* **Exercise aim**
Format the records from the line with "Task: Open the MODELL workspace dropdown" to the line with "Action: click(63, 31)" as a two-column CSV with the headers request and answer, one row per record, each value in a single quoted field with line breaks replaced by spaces. Leave the pictures out.

* **Material for the task**
--- --- ---
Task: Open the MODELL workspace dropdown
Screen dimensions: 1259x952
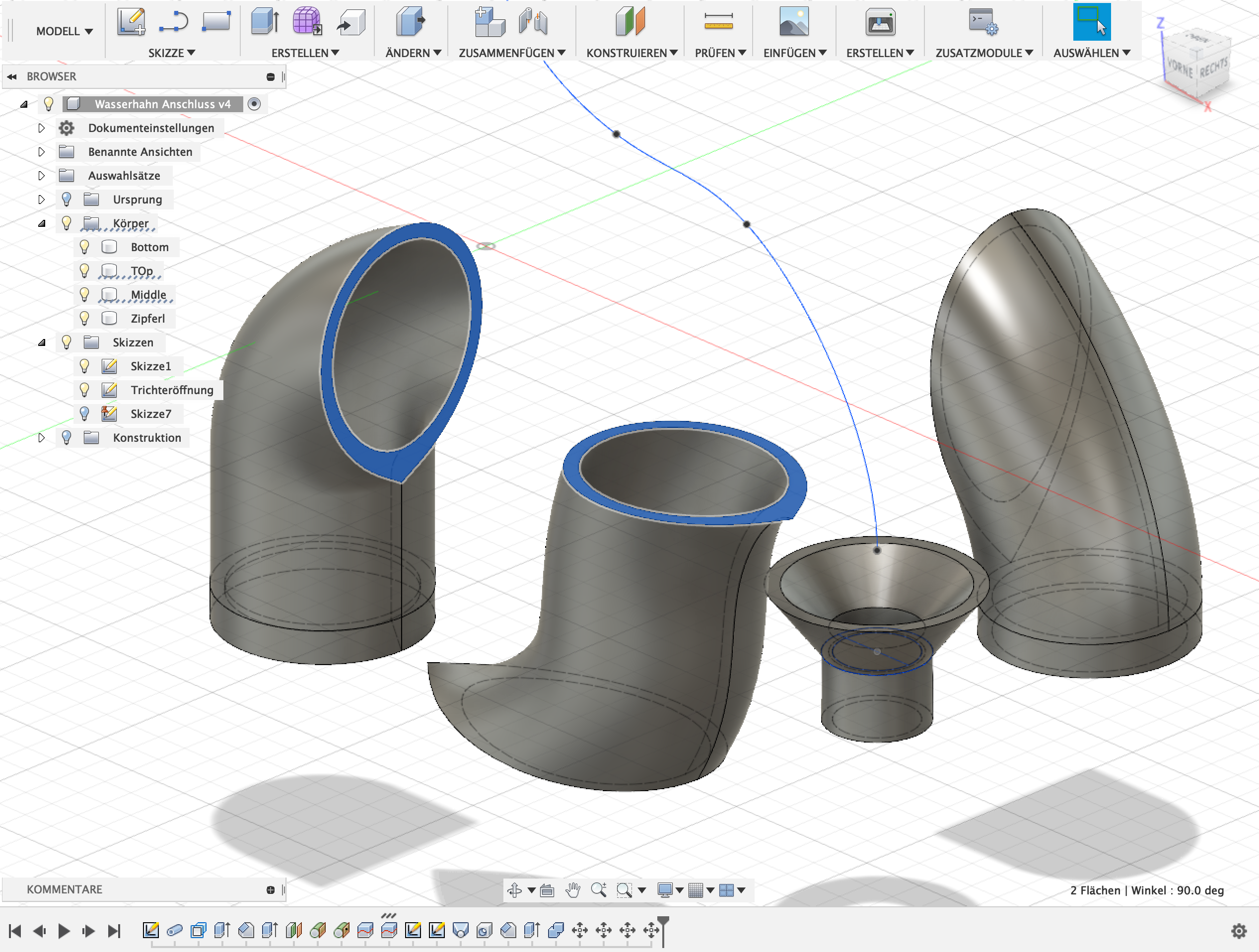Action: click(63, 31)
--- --- ---
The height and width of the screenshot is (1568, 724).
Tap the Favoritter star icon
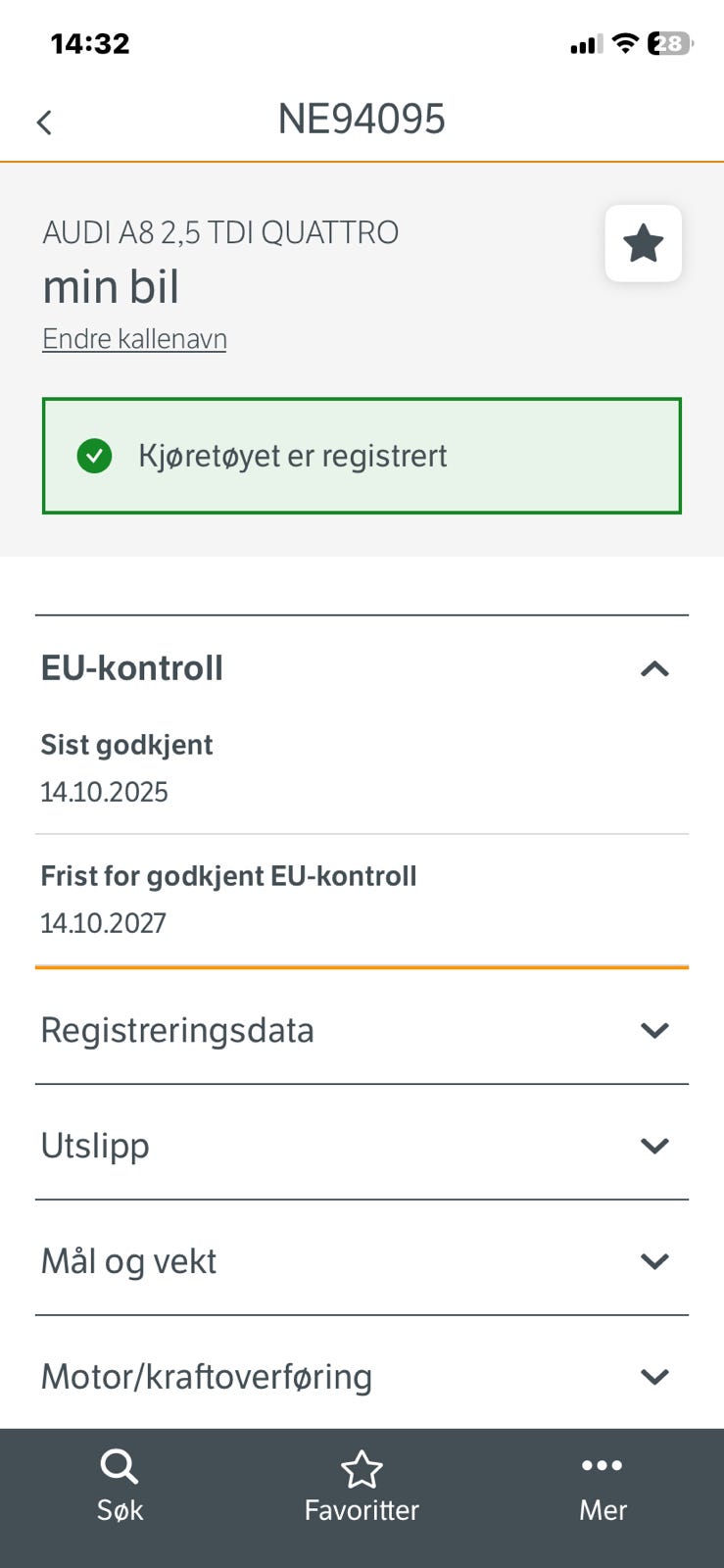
--- --- ---
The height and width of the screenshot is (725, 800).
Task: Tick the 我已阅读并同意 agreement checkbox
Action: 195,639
--- --- ---
* **Response below**
request,answer
"Task: Open the MODELL workspace dropdown Screen dimensions: 1259x952","Action: click(63, 31)"